Introduction to DeepAR Time Series Forecasting (Lesson 155)

  • DeepAR is Amazon SageMaker's built-in time series forecasting algorithm that uses recurrent neural networks (RNNs).

Components of Time Series

  • Noise: Random fluctuations that can't be predicted.
  • Trend: Long-term increase or decrease in the target value.
  • Seasonality: Patterns that repeat at specific intervals.

Benefits of Using DeepAR

  • Handling Non-Stationarity: Unlike ARIMA, DeepAR doesn't require removing seasonal and trend components, simplifying the process.
  • Multiple Time Series: Capable of training on multiple related time series, useful for diverse applications like utility usage forecasting.
  • Feature Inclusion: Supports flags for events like Black Friday or Diwali to improve forecasting accuracy.

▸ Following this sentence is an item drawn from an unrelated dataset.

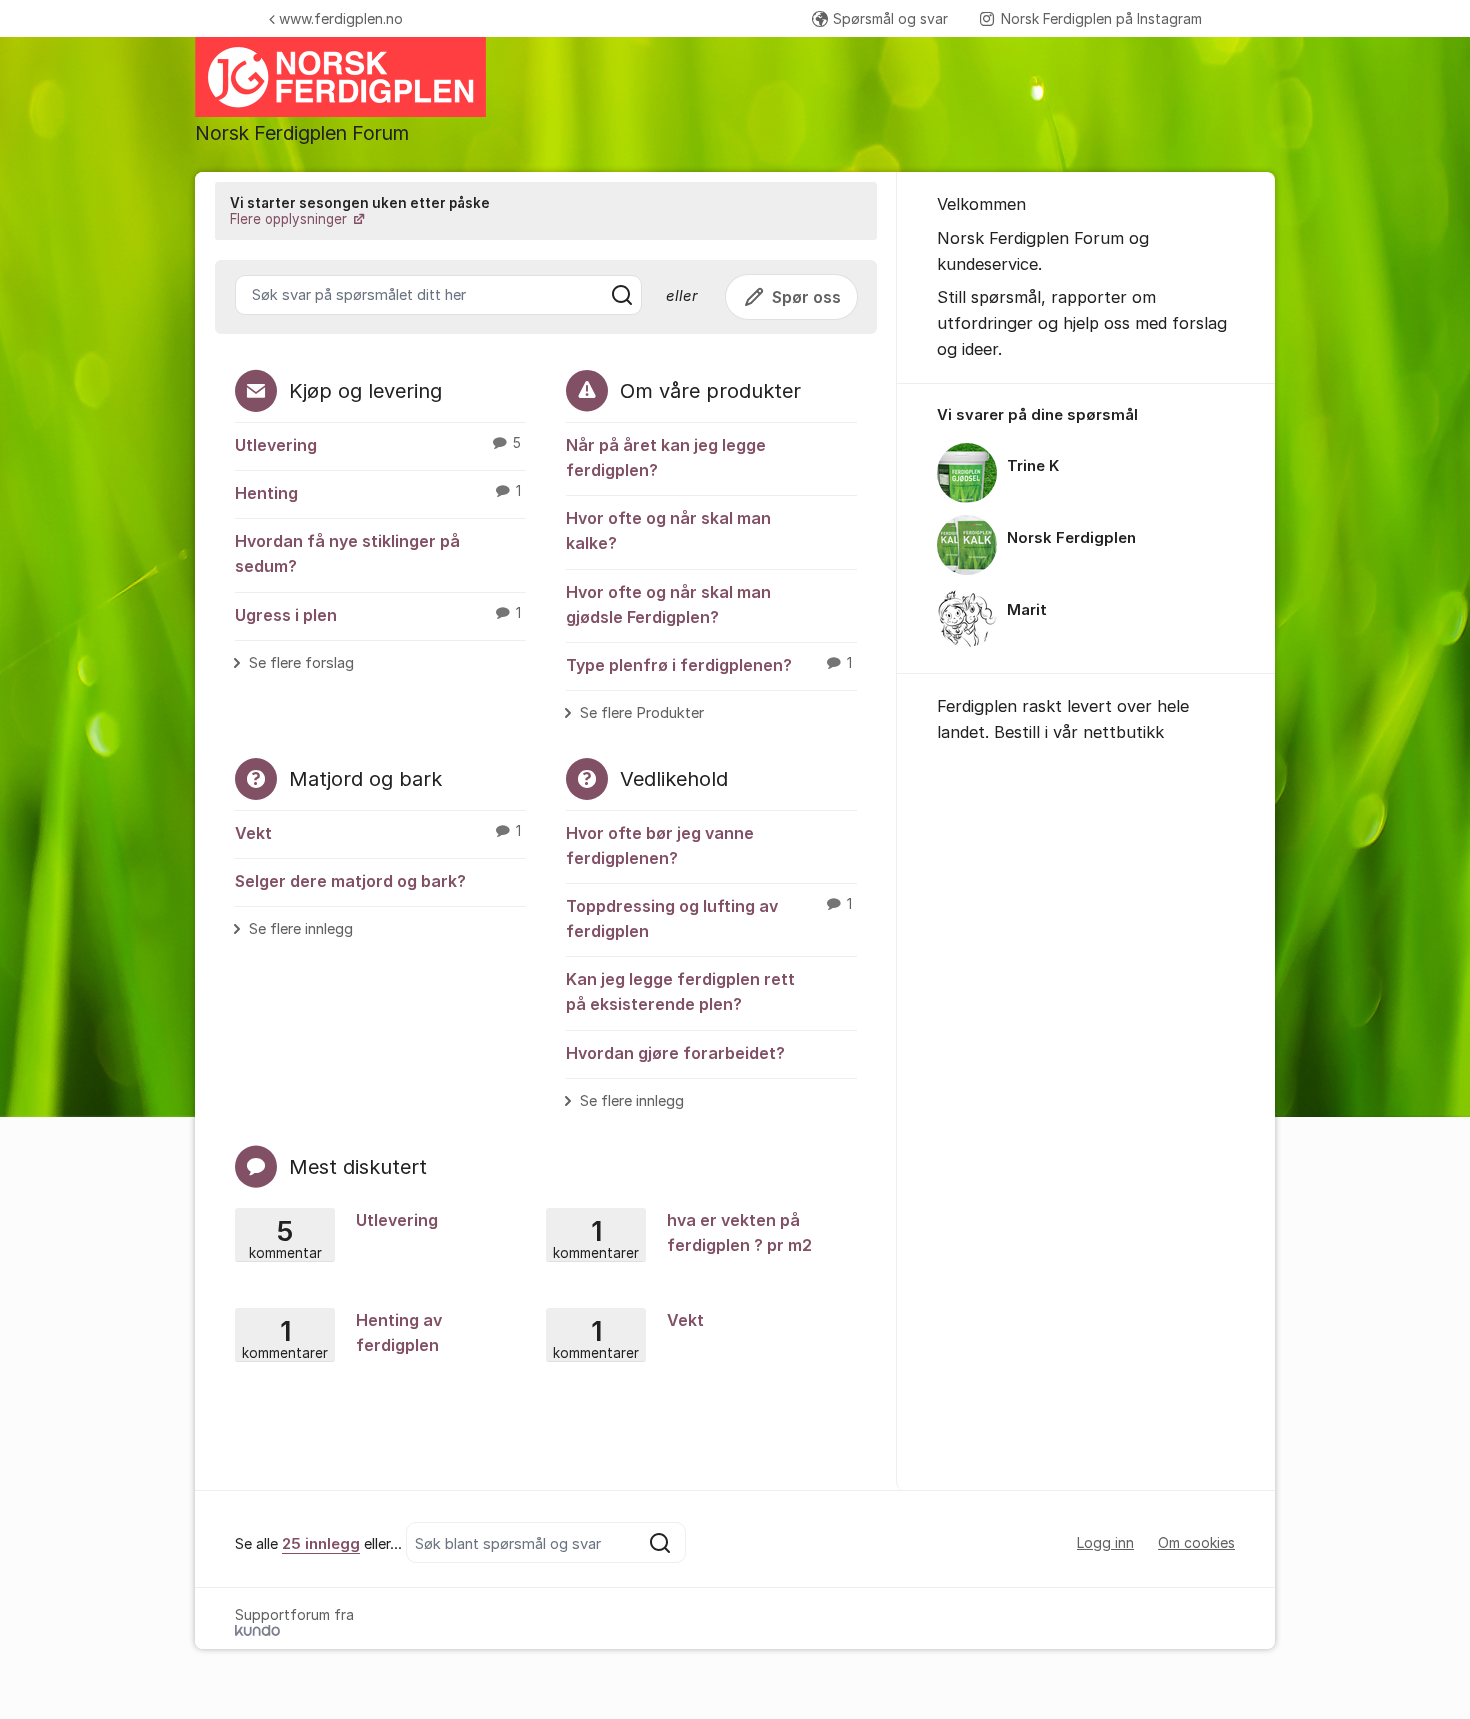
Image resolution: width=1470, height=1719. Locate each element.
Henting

DeepAR Training and Inference Formats (Lesson 156)

Training Data Division

  • Other Algorithms: Random division into training and test sets.
  • DeepAR: Requires time-ordered data; cannot randomly divide.

Prediction Length Hyperparameter

  • DeepAR Specific: Defines how far in the future the model forecasts.
  • Immutability: Once set, the prediction length cannot be changed after training.

Training and Test Set Splitting

  • Training Set: Comprises the entire time series except the last 'prediction length' number of points.
  • Test Set: Includes the entire time series, encompassing the last 'prediction length' points.

Training File Format

  • Formats Supported: JSON Lines, Parquet and optional compression of training files.
  • Inference Input: Requires JSON format.

Structure of Training File

  • start: Timestamp for the time series.
  • target: Array of floating or integer values.
  • dynamic_feat: Optional input featues, array of arrays for each feature.
  • cat: Optional category, identifies a specific time series.

Challenges with Dynamic Features

  • No Missing Values Allowed: Requires handling missing values for dynamic features.
  • Future Prediction: Requires future values of dynamic features for forecasting.

Inference Format

  • Similar to Training: Wrapped in an 'instances' field.
  • Necessity of Complete Time Series: Includes historical data, dynamic features, and categories for prediction.
  • Length Consideration: Number of values in dynamic features should equal the length of the target plus prediction length.